Spring barley has a shorter growing season and typically a lower yield potential. The nitrogen rate required is often slightly lower than for winter barley.
The timing of nitrogen applications is also very important in optimising the return on the nitrogen applied. If soil nitrogen levels are low then seedbed nitrogen for winter barley can give improved establishment and final yields. Early spring uptake through to Zadoks GS 31 will be relatively low at around 1.2 kg N/ha/day, with the highest demand for nitrogen being from Zadoks Growth Stage 31-39 when approximately 3 kg N/ha/day will be taken up. As the canopy size peaks and ears begin to emerge nitrogen uptake will slow again (GS 39-59) at approximately 1.8 kgN/ha/day.
By GS 59 the crop will have accumulated around 165 kg N/ha. In spring barley this is likely to be nearer 130 kg N/ha. After ear emergence nitrogen uptake is very limited as nitrogen is redistributed to the developing grains.
For spring barley then early rapid establishment is essential so at least 60% of the required nitrogen should be applied at planting. The balance should then be applied when the crop is at the 3 leaf stage.
Phosphorus is considered to be the second most important nutrient after nitrogen in terms of its influence on plant growth and development.
After the crop has developed two to three leaves it will begin to rely on soil available phosphorus for continued leaf and shoot numbers growth. Phosphate availability in the soil is influenced by many factors including pH, other nutrients such as aluminium, iron and calcium, soil moisture and temperature.
It is important therefore to ensure that freshly available phosphate is applied to avoid this limiting early shoot growth. In winter barley there are two timings that are important to consider. Firstly during early crop establishment (Zadoks GS 13-25) when it is growing rapidly with shoots and roots developing, and secondly as spring growth commences (Zadoks GS 25 -30). In the period from March to May 70% of phosphate will be taken up, so applications of phosphate fertilizer should be targeted to meet this demand.

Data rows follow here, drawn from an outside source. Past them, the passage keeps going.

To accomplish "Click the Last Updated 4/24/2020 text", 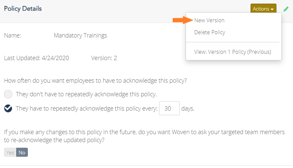I will point(36,58).
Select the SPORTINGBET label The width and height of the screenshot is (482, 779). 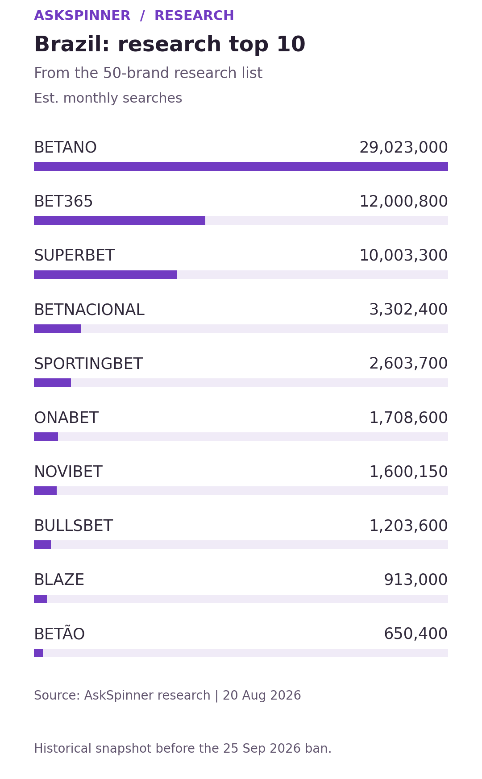click(88, 364)
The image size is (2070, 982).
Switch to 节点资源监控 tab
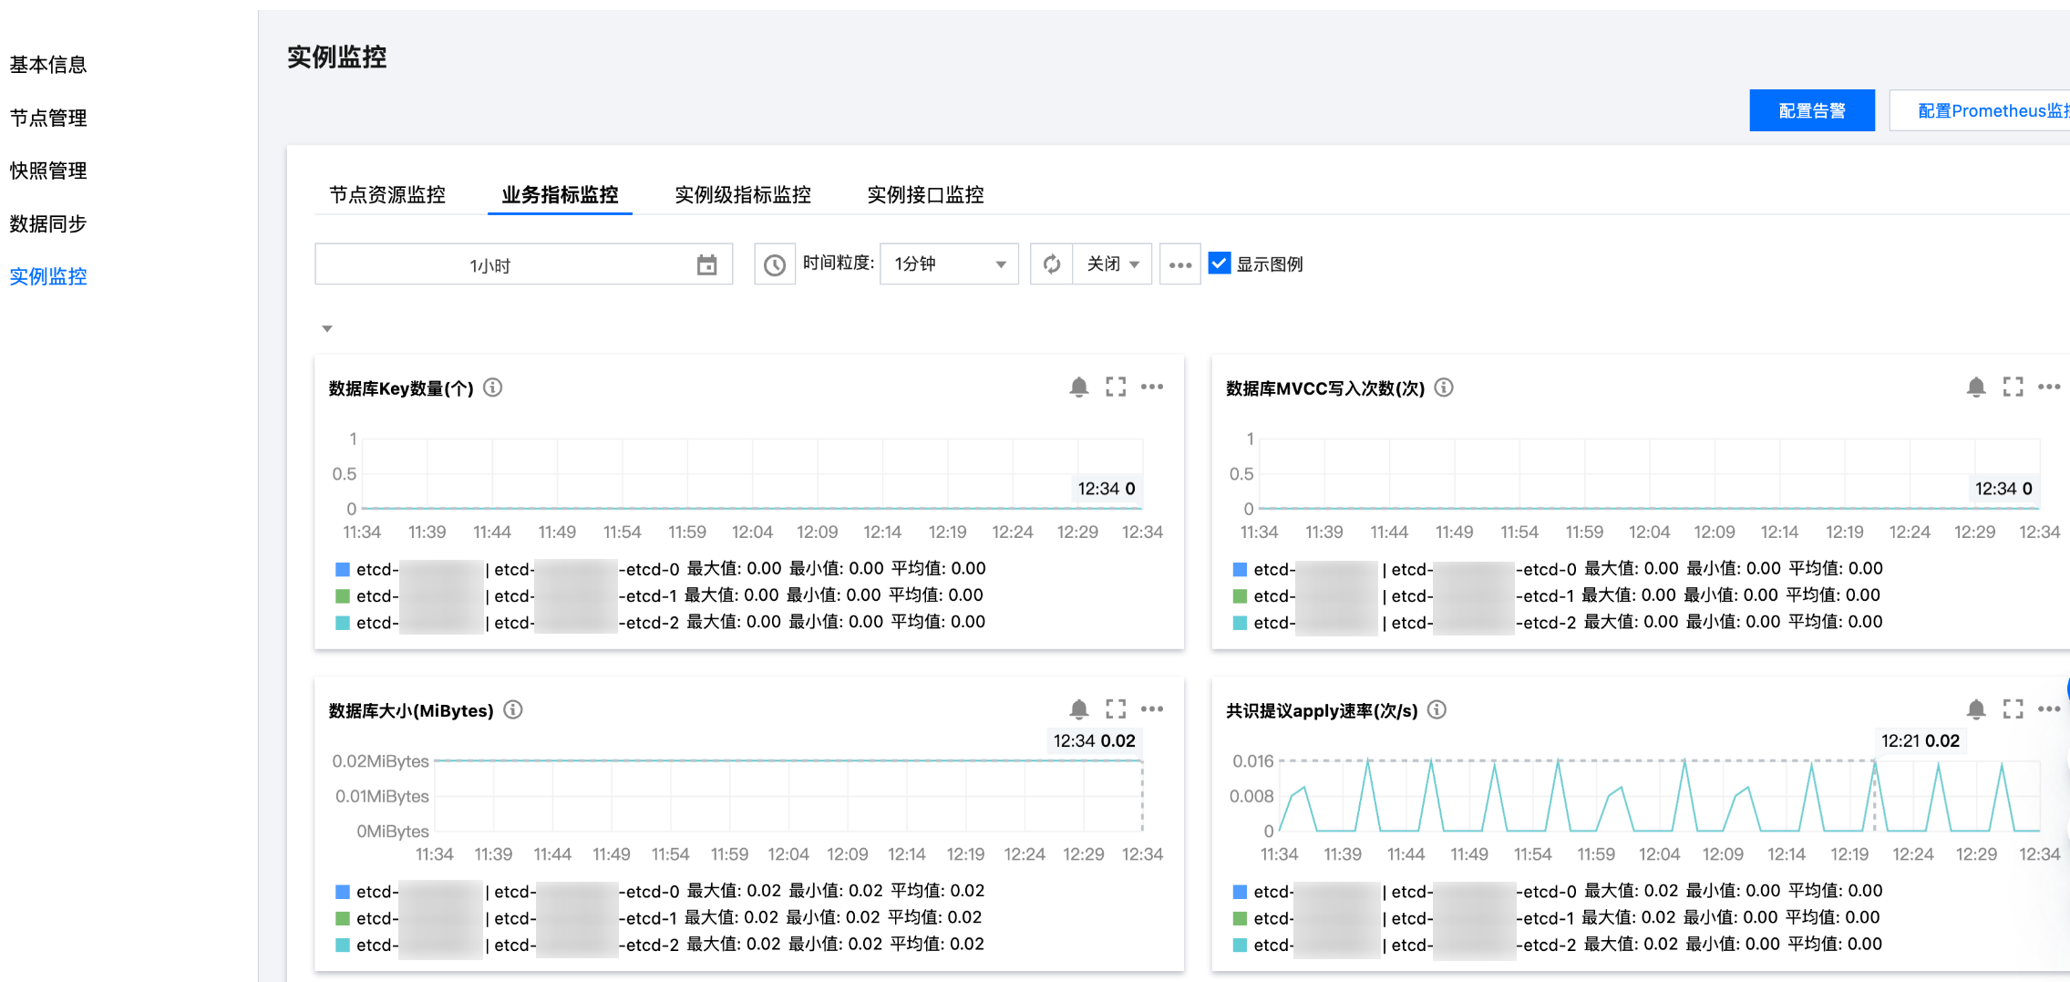[x=387, y=195]
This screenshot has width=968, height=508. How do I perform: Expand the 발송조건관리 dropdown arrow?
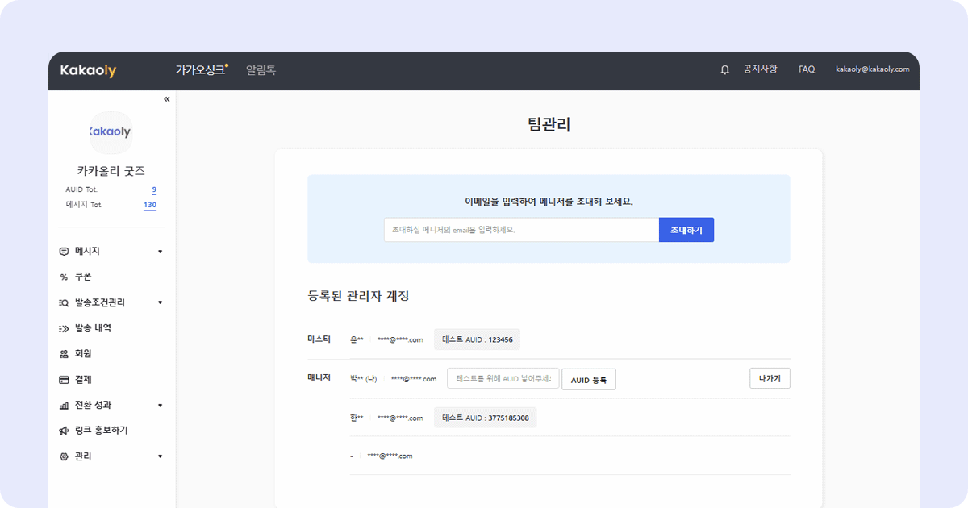coord(160,303)

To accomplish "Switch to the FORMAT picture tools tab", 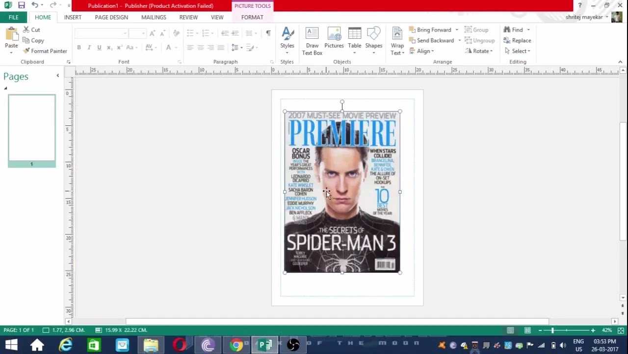I will click(252, 17).
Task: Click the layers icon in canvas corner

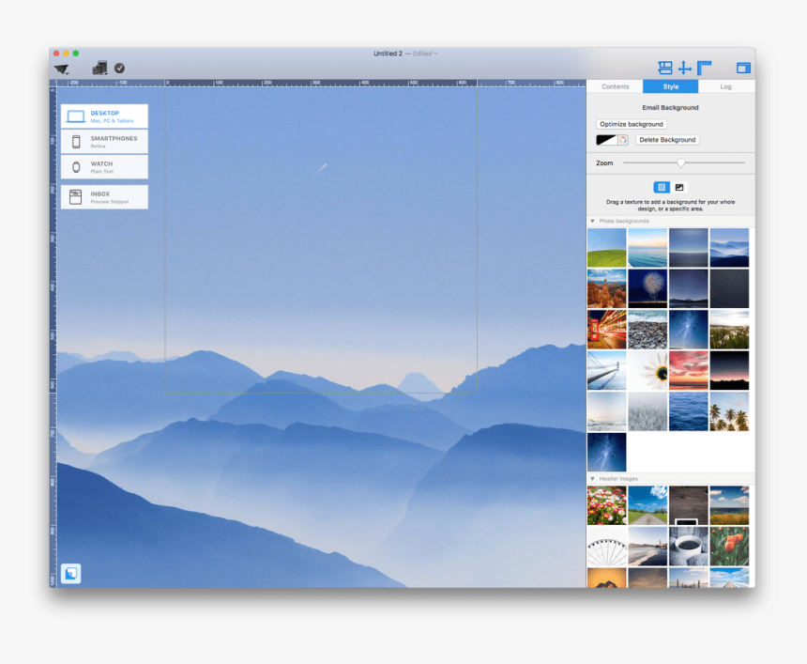Action: (x=70, y=573)
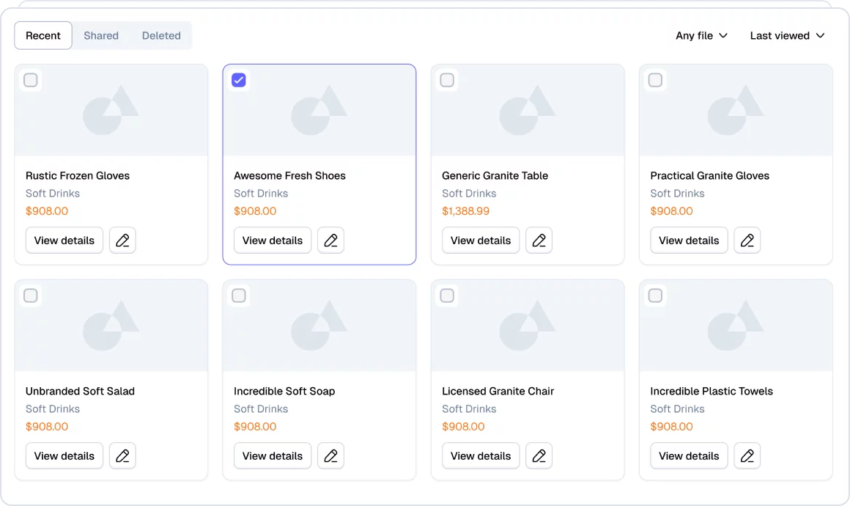Uncheck the Awesome Fresh Shoes checkbox
850x506 pixels.
239,80
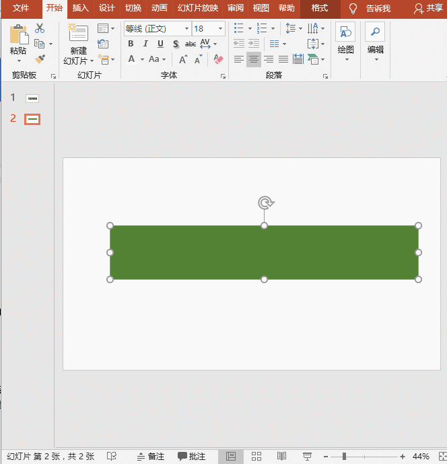Select slide 1 thumbnail
Screen dimensions: 447x464
pos(32,98)
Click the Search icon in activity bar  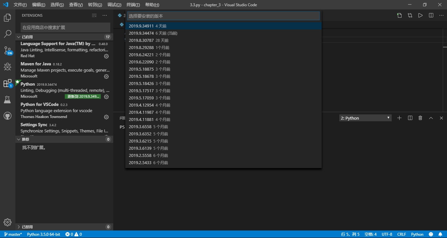point(8,34)
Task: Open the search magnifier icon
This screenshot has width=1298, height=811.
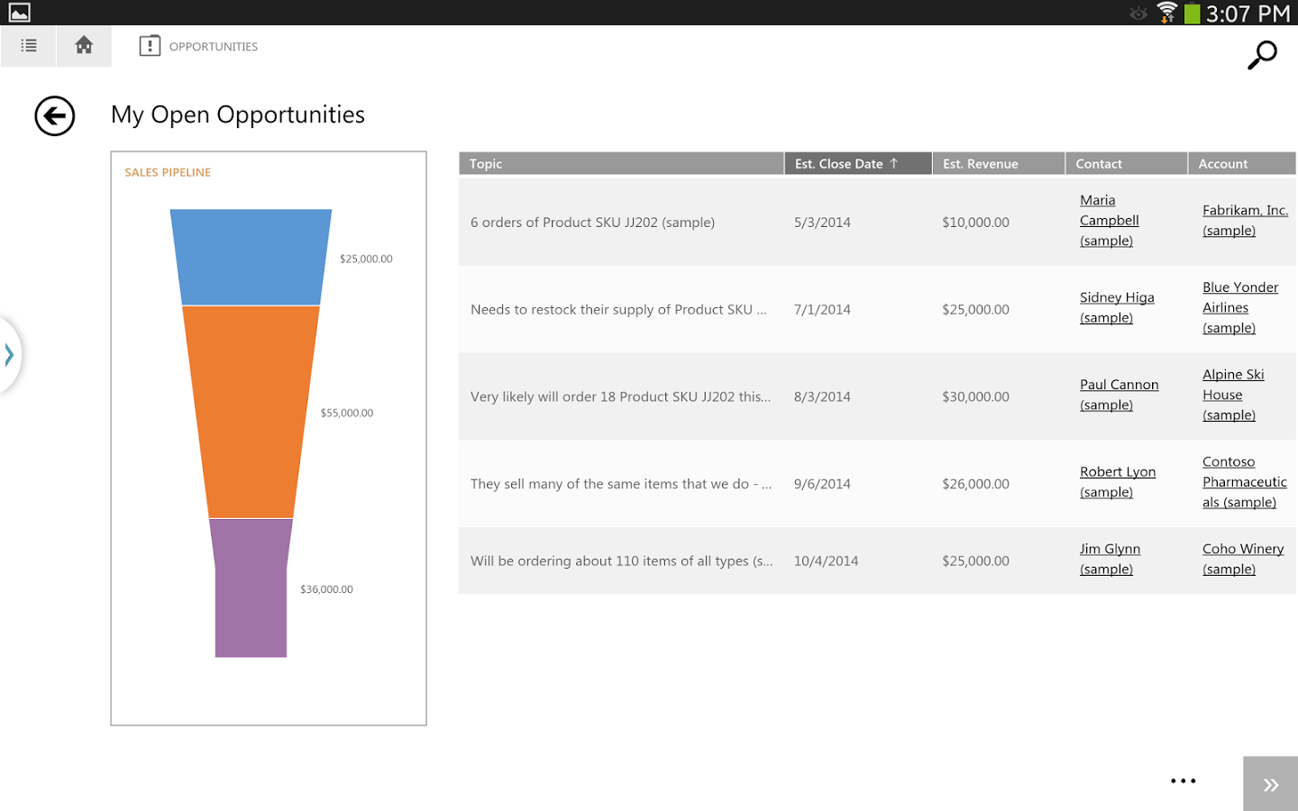Action: [x=1262, y=55]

Applications of spring phosphate have been shown to give yield increases. Foliar phosphate applications can be included into the phosphate crop nutrition program to again improve the crops phosphate status when soil availability is limited. This is to improve autumn and early spring growth and development. In spring barley when soils are still cold, restricting phosphate availability, fresh fertilizer phosphate is important to prevent slow early growth and development.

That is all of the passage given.